◆ **SOURCE PASSAGE**:

Born November 19, 1868(1868-11-19)
Saint-Michel-de-Maurienne, Savoie
Died February 16, 1932 (aged 63)
Residence France
Nationality French
Fields Electrical engineering
Notable awards IEEE Medal of Honor

Gustave-Auguste Ferrié (November 19, 1868 - February 16, 1932) was a French radio pioneer and army general.

Ferrié was born in Saint-Michel-de-Maurienne, Savoie. After graduating from the École Polytechnique, Paris, in 1891, he became an officer in the French army's Engineers Corps, specializing in its military telegraph service. After being named to a committee exploring wireless telegraphy between France and England, in 1899 he carried out such communications in collaboration with Guglielmo Marconi.

In 1903 Ferrié invented a novel electrolytic detector, invented independently by Dr. Michael I. Pupin (1899), Professor Reginald A. Fessenden (1903), and W. Schloemilch (1903). That same year he also proposed setting antennas on the Eiffel Tower for long-range radiotelegraphy. Under his direction a transmitter was set up in the tower, and its effective range increased from an initial 400 km (250 miles) to 6,000 km (3,700 miles) by 1908. He then developed mobile transmitters for military units.

Ferrié headed the French Radiotelegraphie Militaire before and during World War I, where in 1914 he led two linked advances in military radio communications: practical ground telegraphy made feasible by the adoption of vacuum tubes within radio receivers. The transmitter was a buzzer, and the receiver an amplifier with triode. By war's end the French had produced almost 10,000 such sets. Ferrié was made a General in 1919 and so remained until his death, having been exempted from retirement rules by a special law of 1930.

[Dataset entries]
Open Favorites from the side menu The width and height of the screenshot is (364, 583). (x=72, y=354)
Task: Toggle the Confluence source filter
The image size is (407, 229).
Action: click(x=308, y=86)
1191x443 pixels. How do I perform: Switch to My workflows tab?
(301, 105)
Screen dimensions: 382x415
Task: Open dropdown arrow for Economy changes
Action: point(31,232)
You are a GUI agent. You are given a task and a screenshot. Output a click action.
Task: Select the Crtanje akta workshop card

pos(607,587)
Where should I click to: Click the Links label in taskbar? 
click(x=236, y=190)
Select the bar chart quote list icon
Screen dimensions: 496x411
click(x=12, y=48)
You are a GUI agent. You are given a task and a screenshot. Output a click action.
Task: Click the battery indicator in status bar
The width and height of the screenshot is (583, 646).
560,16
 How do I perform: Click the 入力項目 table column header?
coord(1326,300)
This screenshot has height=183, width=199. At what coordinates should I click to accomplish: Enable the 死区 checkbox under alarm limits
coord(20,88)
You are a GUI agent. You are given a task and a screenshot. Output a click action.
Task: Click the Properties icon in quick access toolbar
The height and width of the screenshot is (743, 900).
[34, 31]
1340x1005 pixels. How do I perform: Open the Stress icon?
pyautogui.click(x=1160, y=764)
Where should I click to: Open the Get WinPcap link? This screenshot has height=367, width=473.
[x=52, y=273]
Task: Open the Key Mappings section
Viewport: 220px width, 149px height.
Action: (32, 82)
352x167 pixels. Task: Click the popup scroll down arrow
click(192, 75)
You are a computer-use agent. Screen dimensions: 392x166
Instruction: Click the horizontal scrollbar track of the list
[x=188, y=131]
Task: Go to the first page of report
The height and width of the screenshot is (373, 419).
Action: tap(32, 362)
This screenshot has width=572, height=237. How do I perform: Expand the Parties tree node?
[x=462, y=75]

◆ **ACTIVITY**: Copy the part of the Ferrié biography that begins at the words "In 1903 Ferrié" and stops after the words "for military units.". The listing has no connection to the Ferrié biography.

◆ **RESULT**:
In 1903 Ferrié invented a novel electrolytic detector, invented independently by Dr. Michael I. Pupin (1899), Professor Reginald A. Fessenden (1903), and W. Schloemilch (1903). That same year he also proposed setting antennas on the Eiffel Tower for long-range radiotelegraphy. Under his direction a transmitter was set up in the tower, and its effective range increased from an initial 400 km (250 miles) to 6,000 km (3,700 miles) by 1908. He then developed mobile transmitters for military units.